[Article original à lire sur le site de Monsieur Scientas’Hic]
Dans cette deuxième partie de notre interview-fleuve de Geoffrey Claustriaux, nous vous proposons une plongée dans son cycle Les Royaumes éphémères, sa première oeuvre publiée. De sa création atypique à sa republication, il y a vraiment de quoi en faire une histoire!
En quelques mots, peux- tu nous décrire ton cycle Les Royaumes éphémères ?
Le principe, c’est que quand on meurt dans notre monde, on est réincarné dans le monde des Royaumes éphémères avec le corps que l’on avait au moment de sa mort. Concrètement, cela signifie que quelqu’un mort de vieillesse sera de nouveau vieux, un mort jeune sera jeune et, vu que le temps est arrêté dans les royaumes, on est potentiellement immortel. Je trouvais amusant le principe que l’on ne puisse pas se fier à l’apparence de quelqu’un pour juger sa puissance.

**LISTE DES TÂCHES**
1. D'après l'interview de Geoffrey Claustriaux, avec quel corps renaît-on dans le monde des Royaumes éphémères ?
2. Écrivez la suite de l'interview de Geoffrey Claustriaux sur Les Royaumes éphémères, en partant de sa dernière phrase.

**DONNÉES FOURNIES**
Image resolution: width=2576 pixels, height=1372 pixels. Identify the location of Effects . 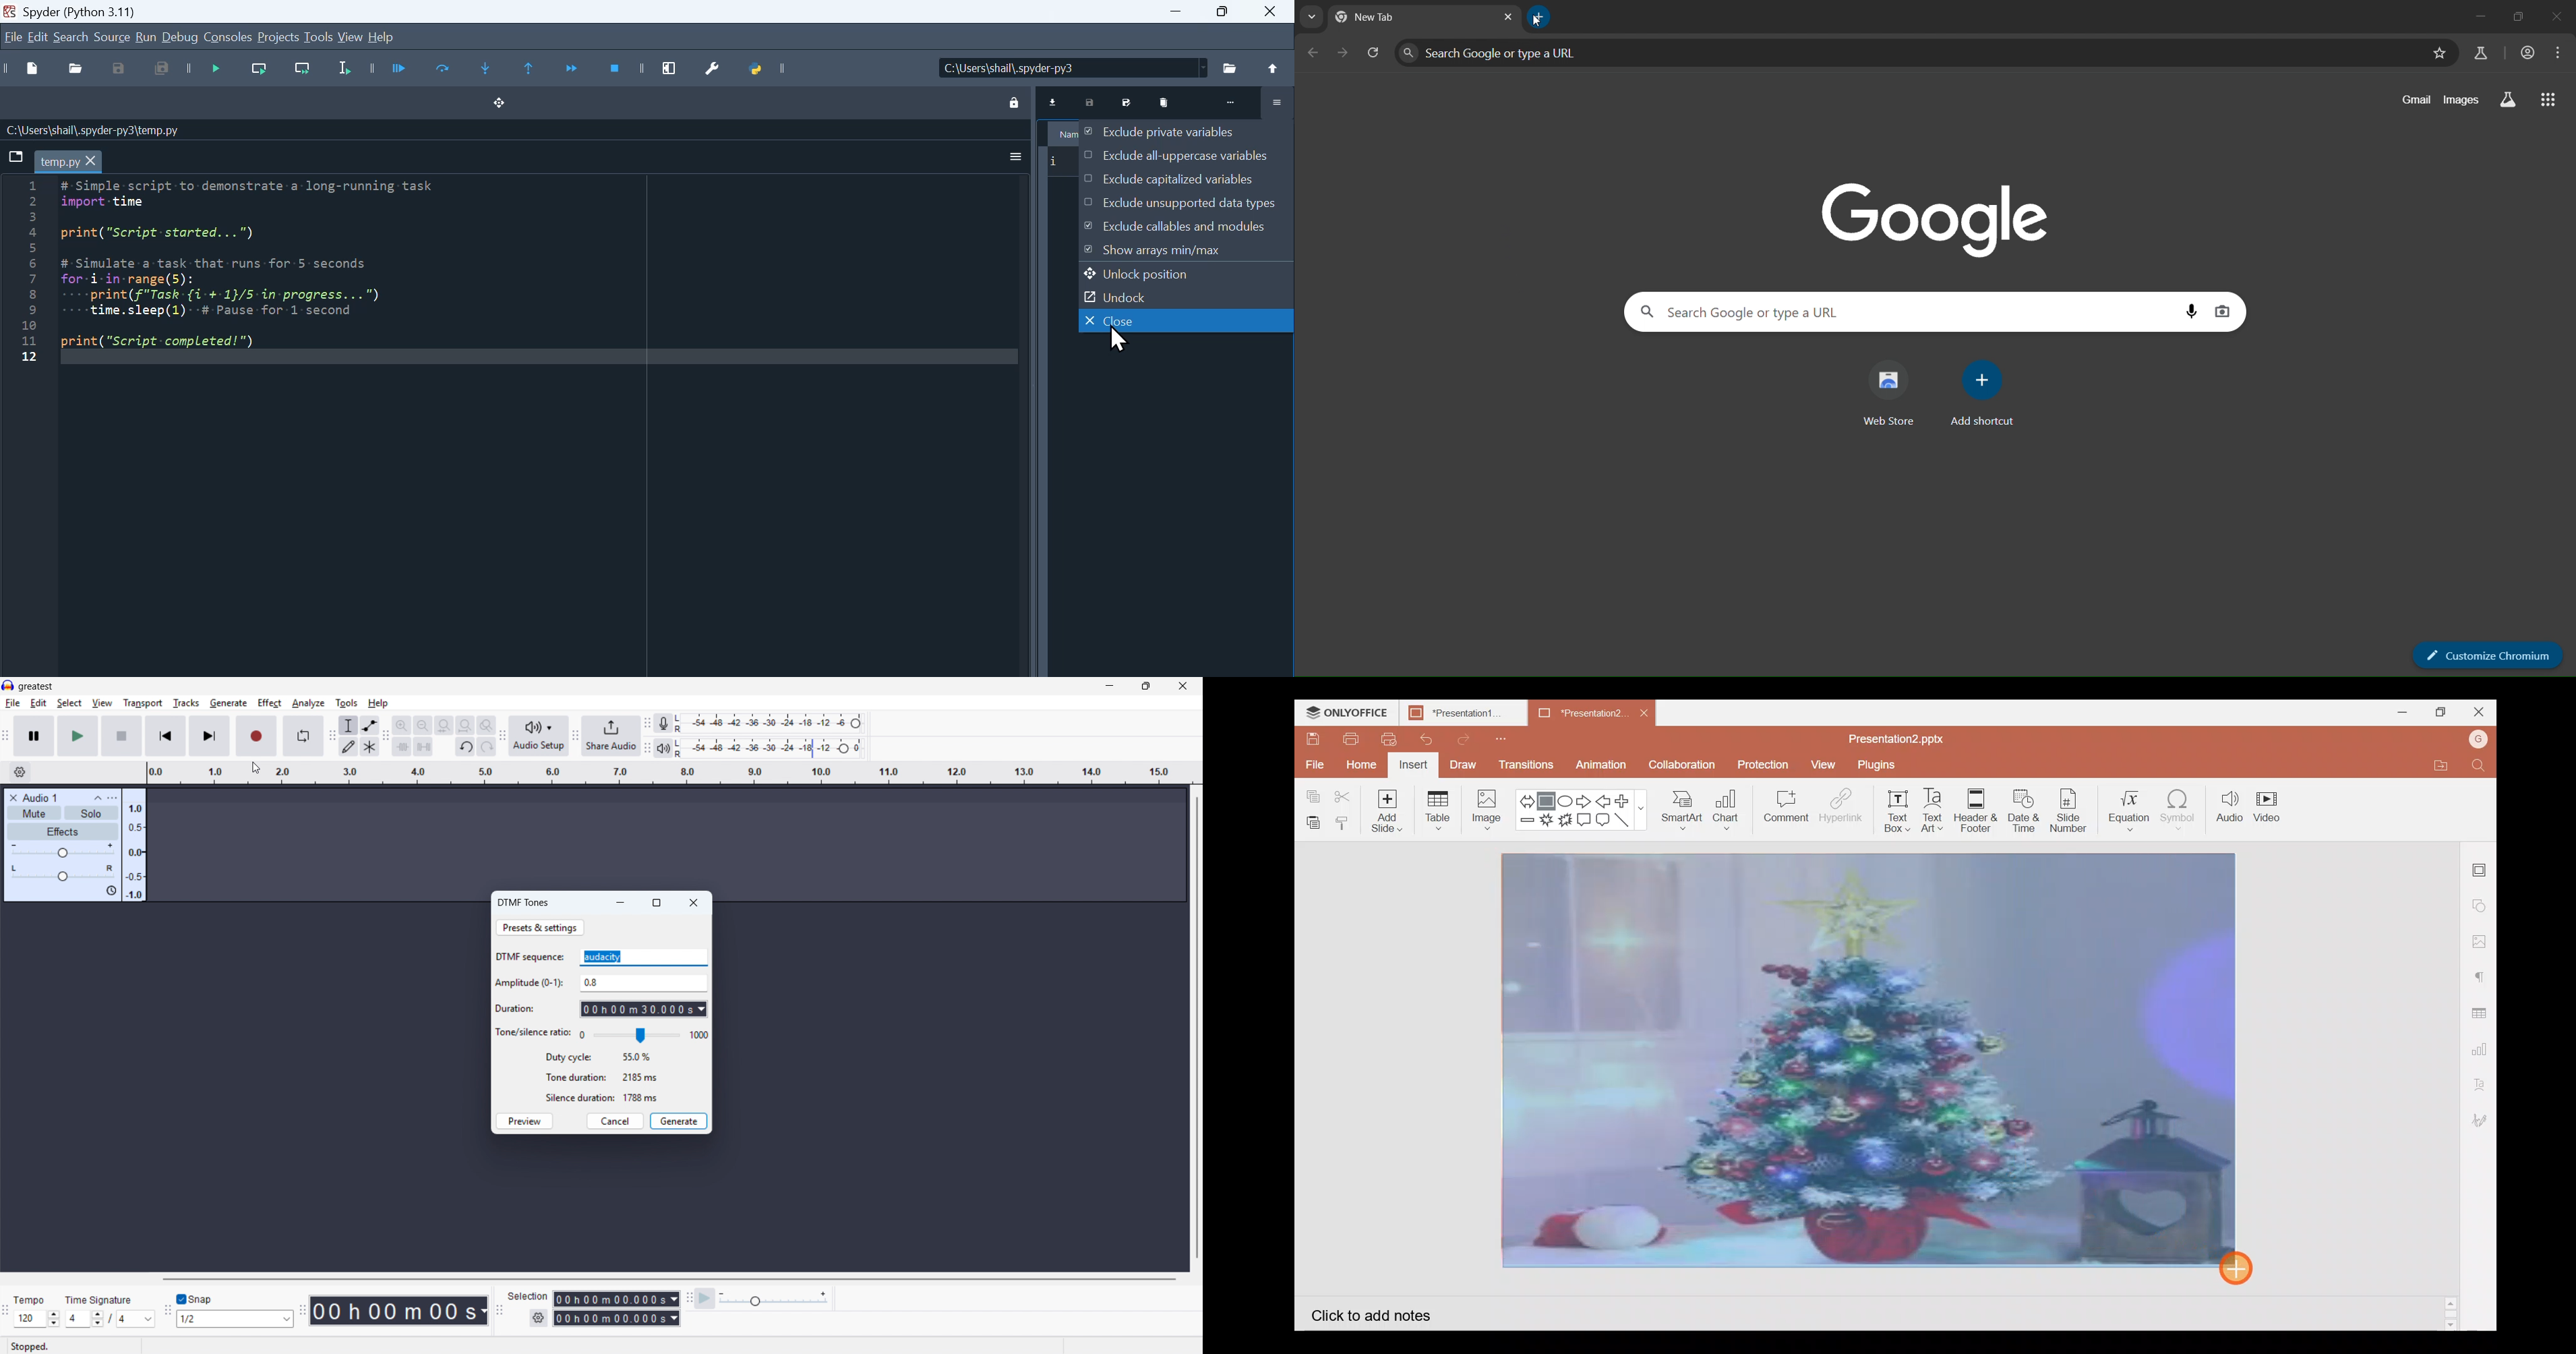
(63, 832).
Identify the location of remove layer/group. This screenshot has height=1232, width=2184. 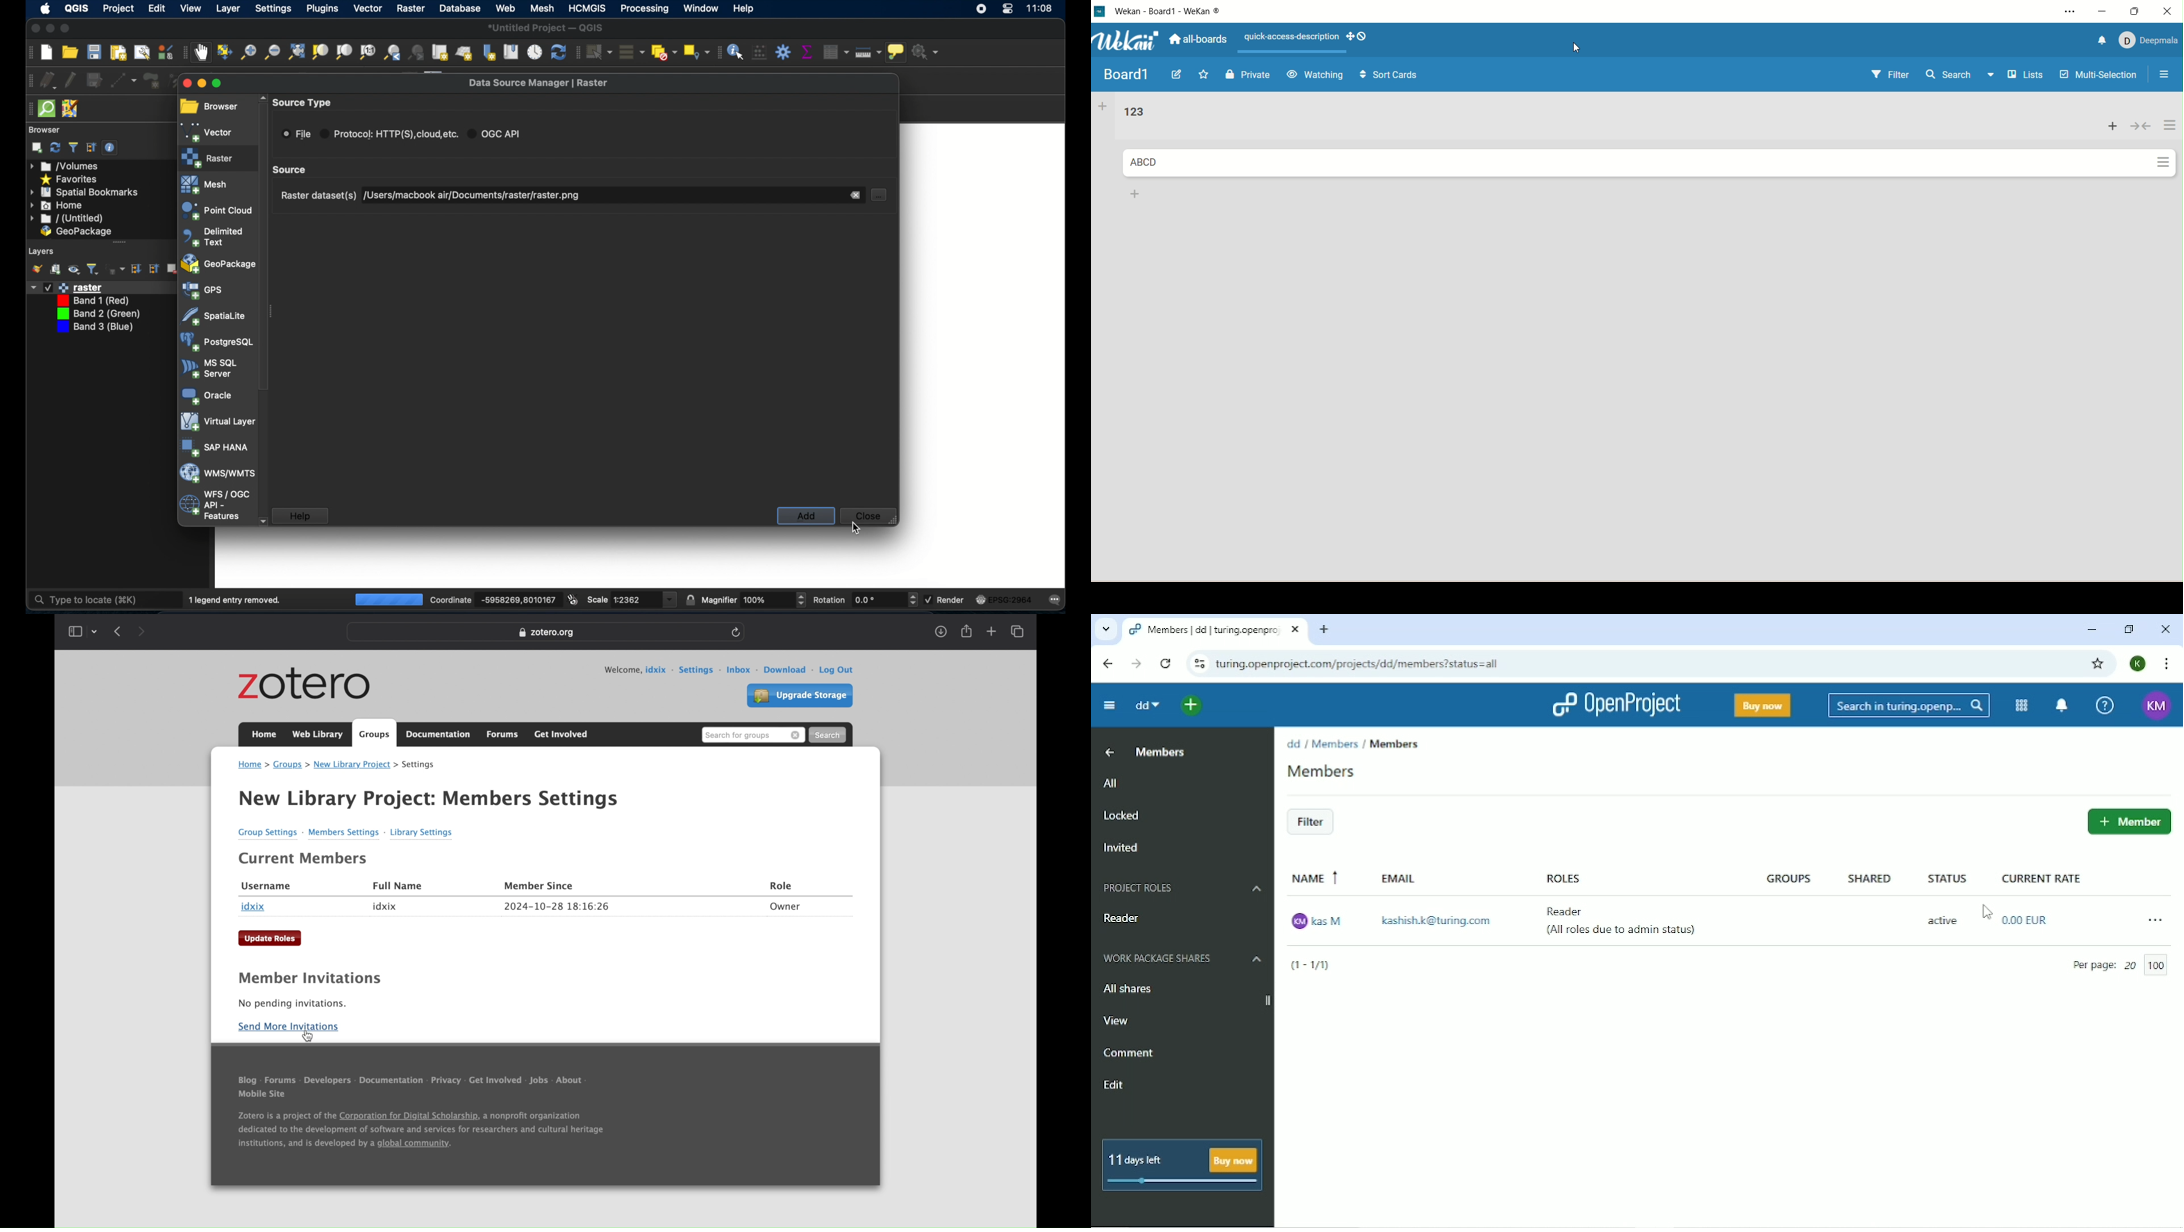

**RÉPONSES DANS L'ORDRE**
1. Avec le corps que l'on avait au moment de sa mort.

2.
On suit David, un adolescent qui meurt dans un accident de voiture et qui va rencontrer Balin, un jeune garçon qui est en réalité un mage ayant accumulé beaucoup d’expérience dans la maîtrise des pouvoirs magiques que l’on acquiert en arrivant dans les Royaumes éphémères. A partir de là, David va rencontrer des gens et vivre plein d’aventures.
Petite précision, Balin se prononce « balain » et pas « baline », comme je le faisais !
[Rires] Oui, et je précise que je l’ai écrit avant de voir Le Hobbit. Est-ce que c’était une réminiscence du Seigneur des Anneaux que j’avais lu adolescent ? Après, on le prononce comme on veut !
J’ai lu que tu l’avais écrit dans un train, c’est un peu particulier ça, non ?
Comme je vis à La Louvière et que je travaille à Bruxelles, j’ai quasiment 2h de train par jour. Pour occuper mon temps, j’écris. Il faut savoir que j’écris pratiquement tous mes livres dans le train, je dis toujours qu’entre 90 et 95% s’écrivent dans le train.
Ca doit être difficile.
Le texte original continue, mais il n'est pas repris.